Abstract

Landfill-gas basically consists of methane and carbon dioxide and its reclamation is mandatory for better waste utilization and low greenhouse-gas emissions to transition towards renewable-energy matrices. Power generation or landfill-gas-to-wire is a solution for landfill-gas utilization with electricity-supply benefits skipping complex purification/transportation steps. As municipal solid-waste is rich in biomass, landfill-gas-fired power generation, with carbon capture and sequestration, leads to negative emissions and, consequently, climate-change mitigation. This work investigates the feasibility of zero-emission landfill-gas-to-wire concepts with oxyfuel carbon sequestration against conventional landfill-gas-fired plant facing carbon charges. Economic analysis is supported by Aspen-HYSYS simulation assuming large-scale landfill-gas supply. Different gas-turbine pressure-ratios are economically sought for both conventional and oxyfuel power plants to establish most profitable configurations. The greatest net values of conventional and oxyfuel plants are respectively attained for combustion pressures around 8 and 20 bar.
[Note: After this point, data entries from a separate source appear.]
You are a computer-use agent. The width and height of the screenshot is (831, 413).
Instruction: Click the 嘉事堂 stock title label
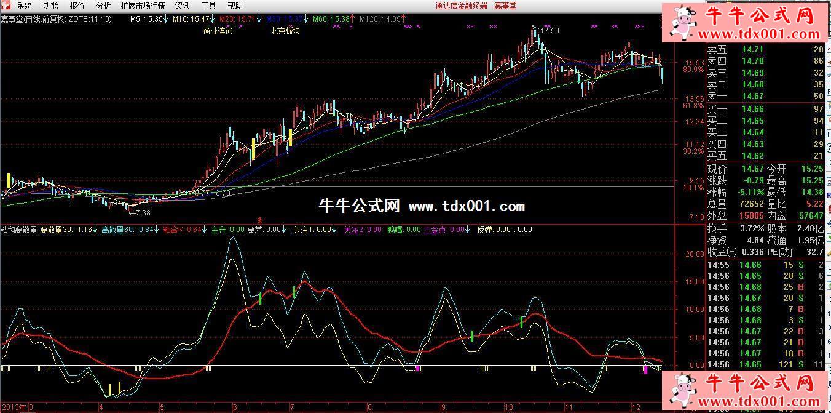coord(12,19)
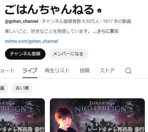Sort videos with the 古い順 chip

[22, 88]
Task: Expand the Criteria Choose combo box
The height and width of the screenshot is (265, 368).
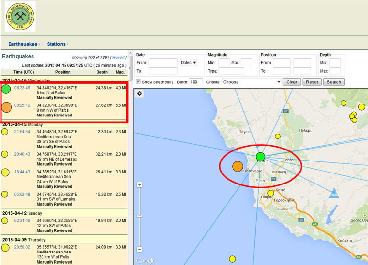Action: click(x=251, y=82)
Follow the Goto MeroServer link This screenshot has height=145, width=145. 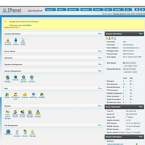tap(35, 10)
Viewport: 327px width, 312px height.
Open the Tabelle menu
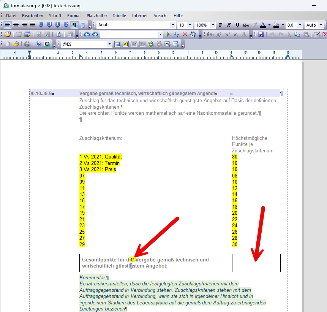(119, 16)
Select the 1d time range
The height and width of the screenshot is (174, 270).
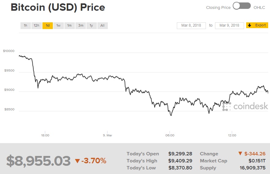[x=48, y=25]
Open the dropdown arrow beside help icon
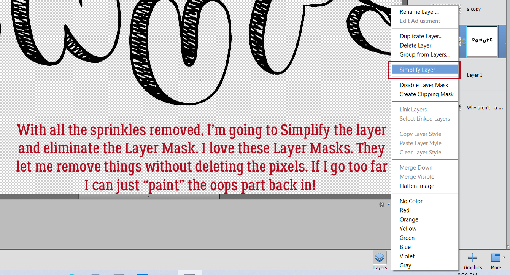 388,205
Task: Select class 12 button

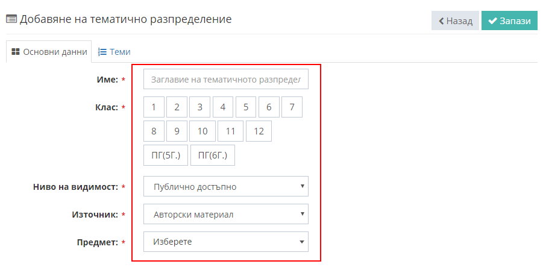Action: [x=259, y=131]
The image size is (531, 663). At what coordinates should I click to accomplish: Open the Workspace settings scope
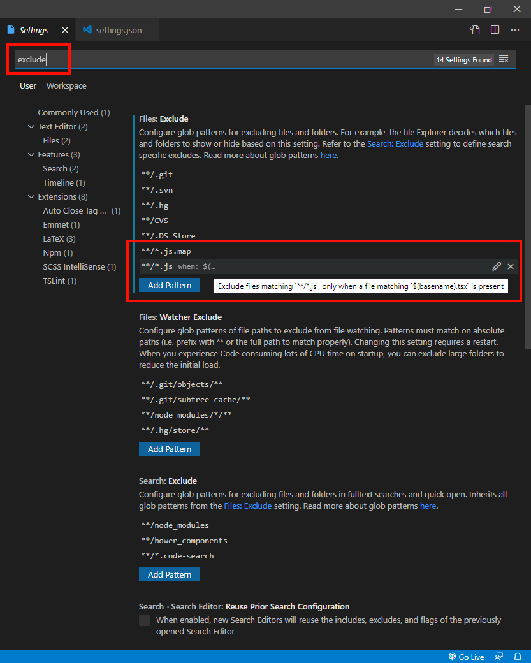pos(66,85)
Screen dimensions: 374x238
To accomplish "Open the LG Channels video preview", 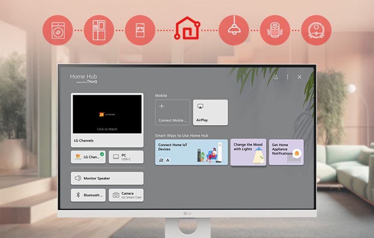I will [x=107, y=114].
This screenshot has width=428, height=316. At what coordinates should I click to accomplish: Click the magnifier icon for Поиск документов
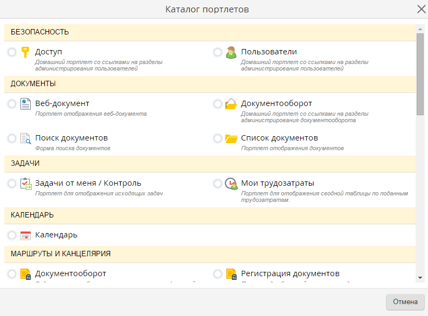[25, 138]
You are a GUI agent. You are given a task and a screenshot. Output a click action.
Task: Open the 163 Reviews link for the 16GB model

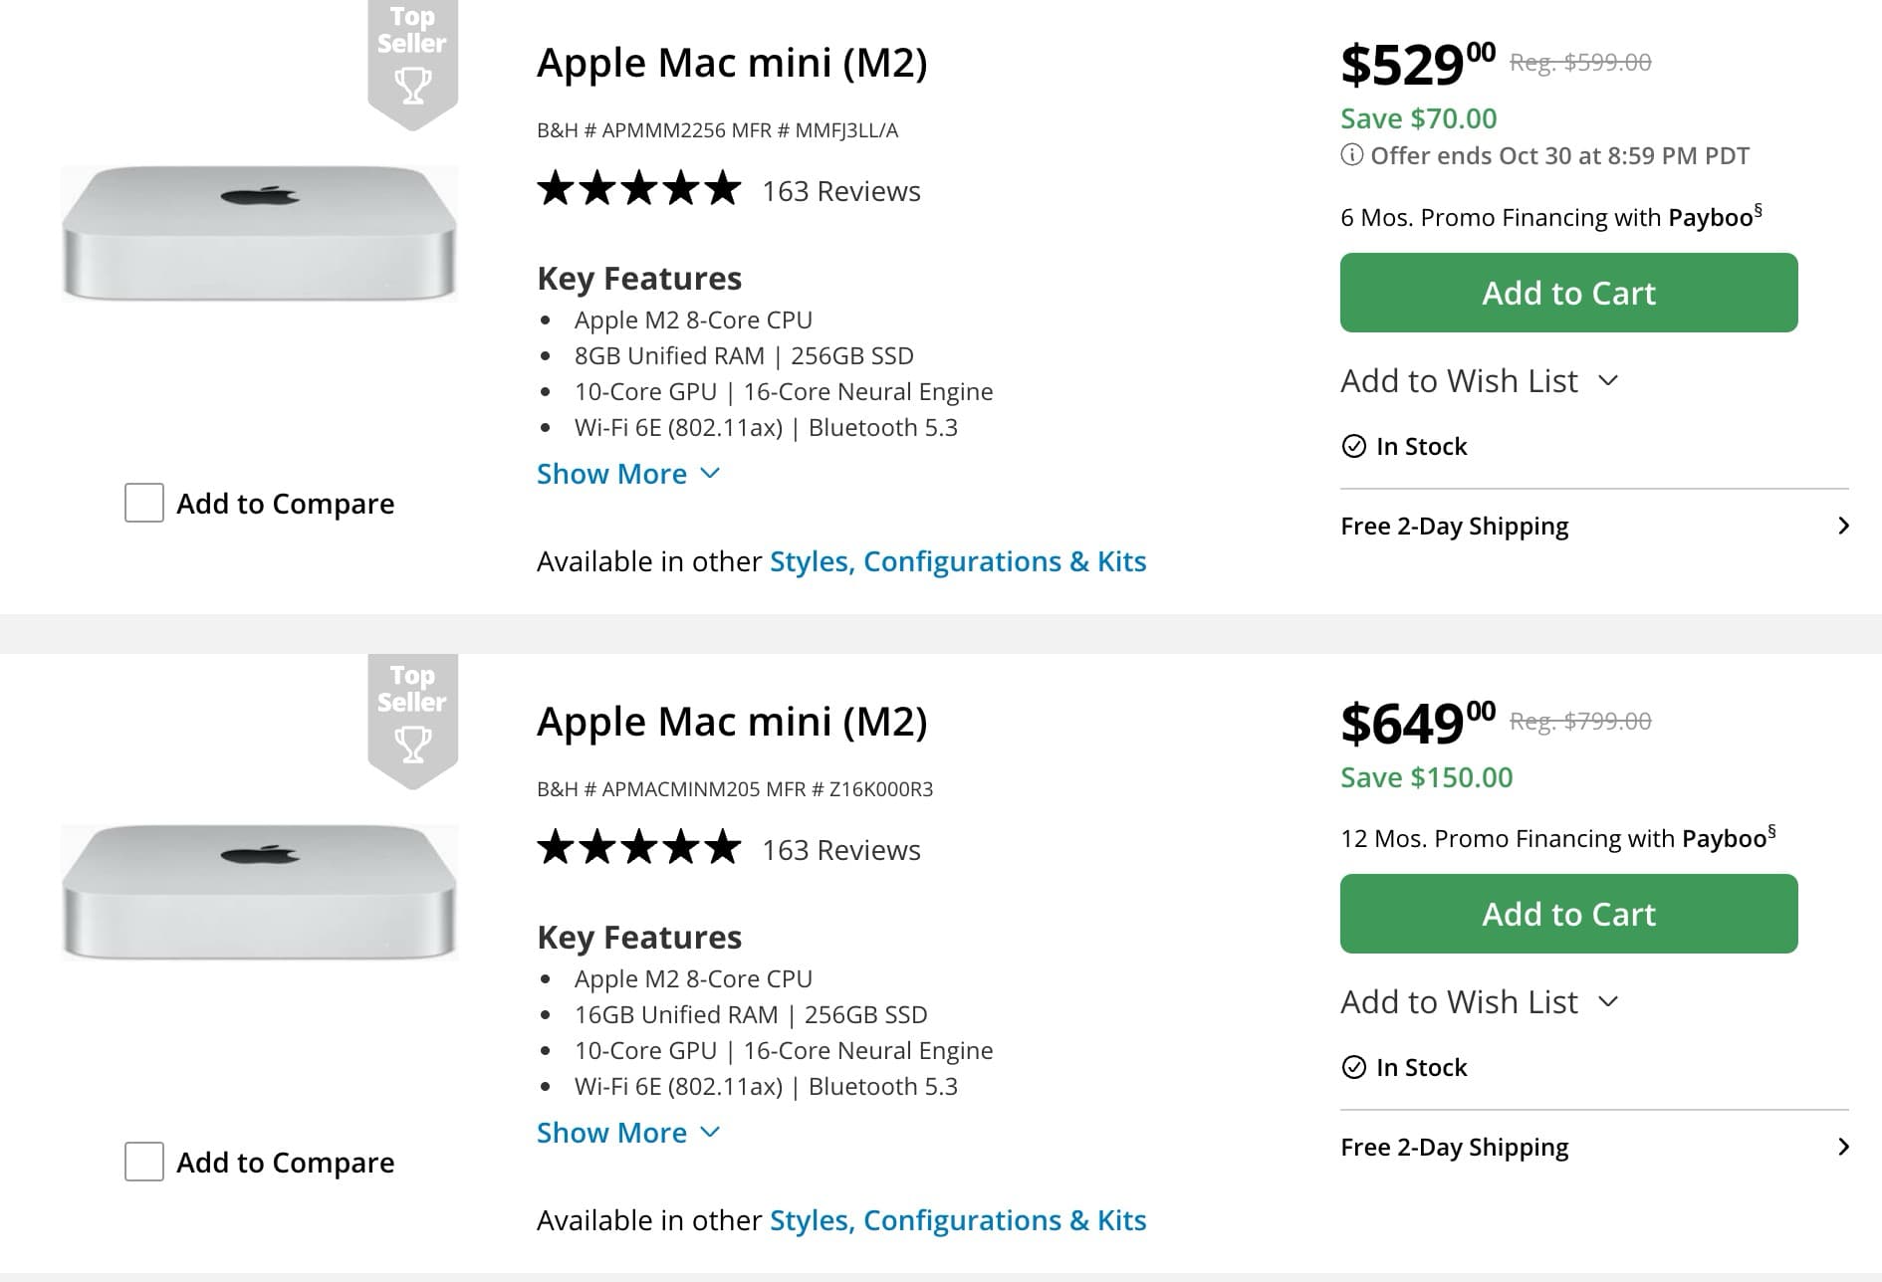(841, 850)
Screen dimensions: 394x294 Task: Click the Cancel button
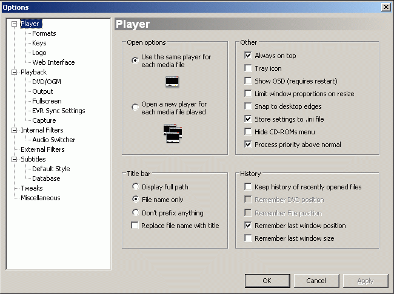point(316,281)
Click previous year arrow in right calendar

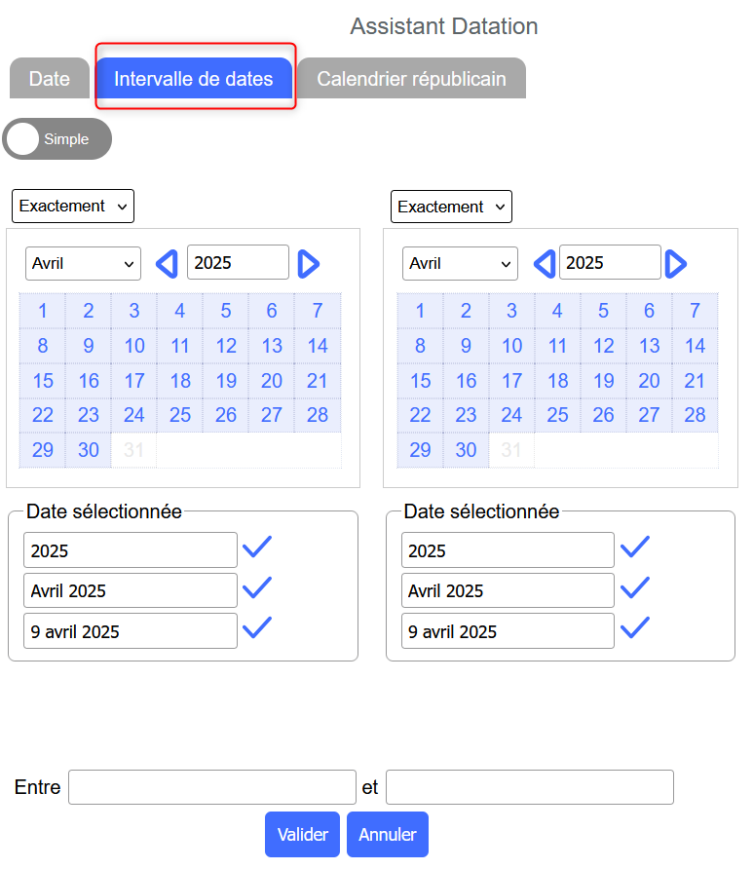tap(545, 264)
This indicates investment and compression costs pulling down gas-turbine pressure-ratio in the landfill-gas combined-cycle plant. At such conditions, carbon dioxide is captured at 0.875 kg/kWh entailing oxyfuel efficiency penalty of 9.2% based on landfill-gas lower heating value, and increasing the long-term break-even electricity price from US$36/MWh to US$104/MWh. Economic superiority of zero-emission oxyfuel-combined-cycle over conventional plant occurs for carbon taxes above US$95/t.